Don't include any picture when you restate the data word for word.

[Records drawn from a dataset]
________________________

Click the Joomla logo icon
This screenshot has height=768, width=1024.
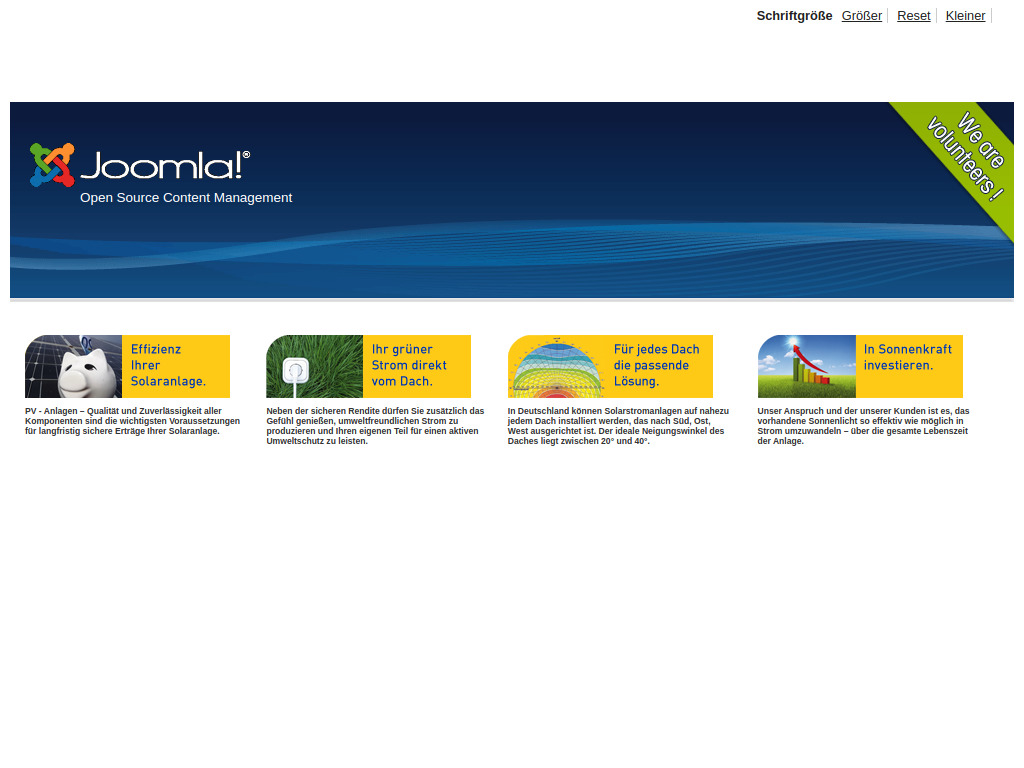(52, 165)
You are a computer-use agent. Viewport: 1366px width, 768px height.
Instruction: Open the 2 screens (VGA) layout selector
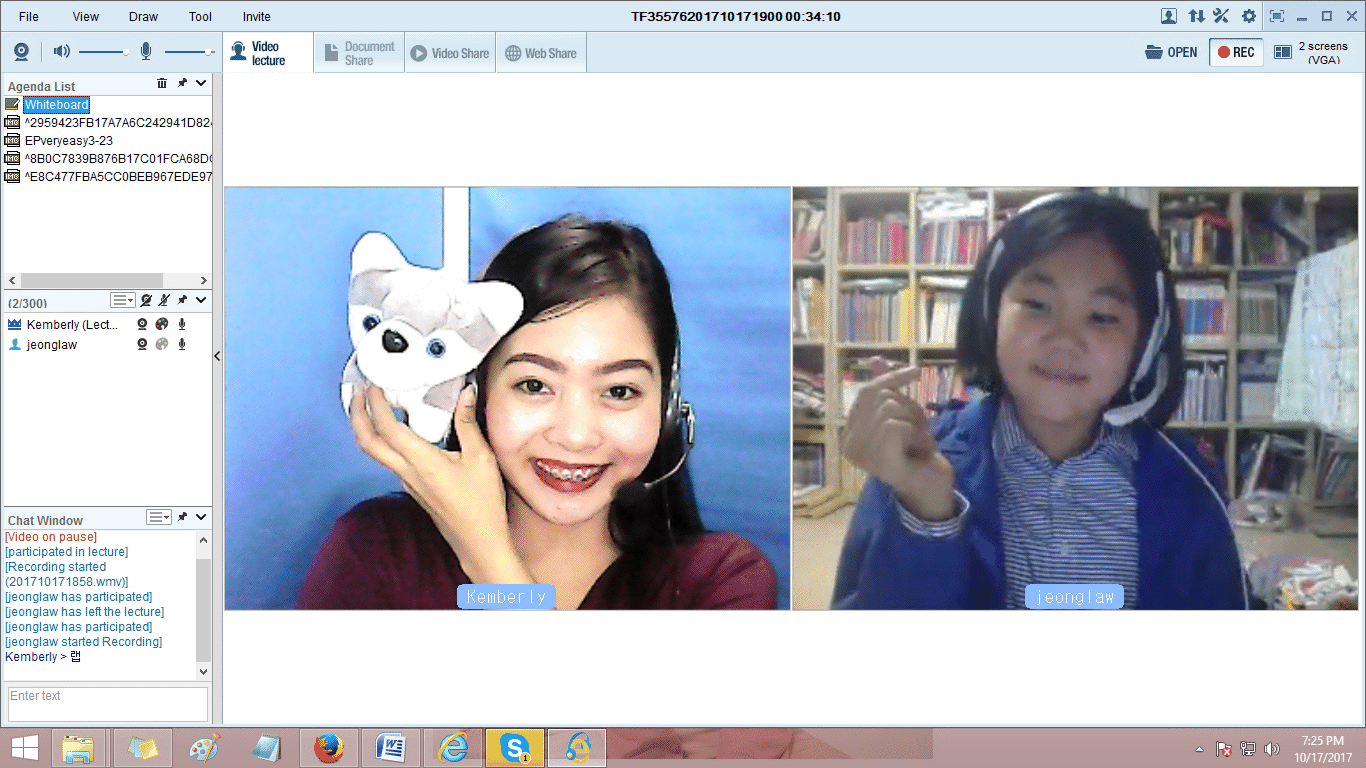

________________________

Result of this exercise:
Click the Joomla logo icon
This screenshot has height=768, width=1024.
(52, 165)
You are a computer-use agent. Viewport: 1366px width, 768px height.
Instruction: Open the 2 screens (VGA) layout selector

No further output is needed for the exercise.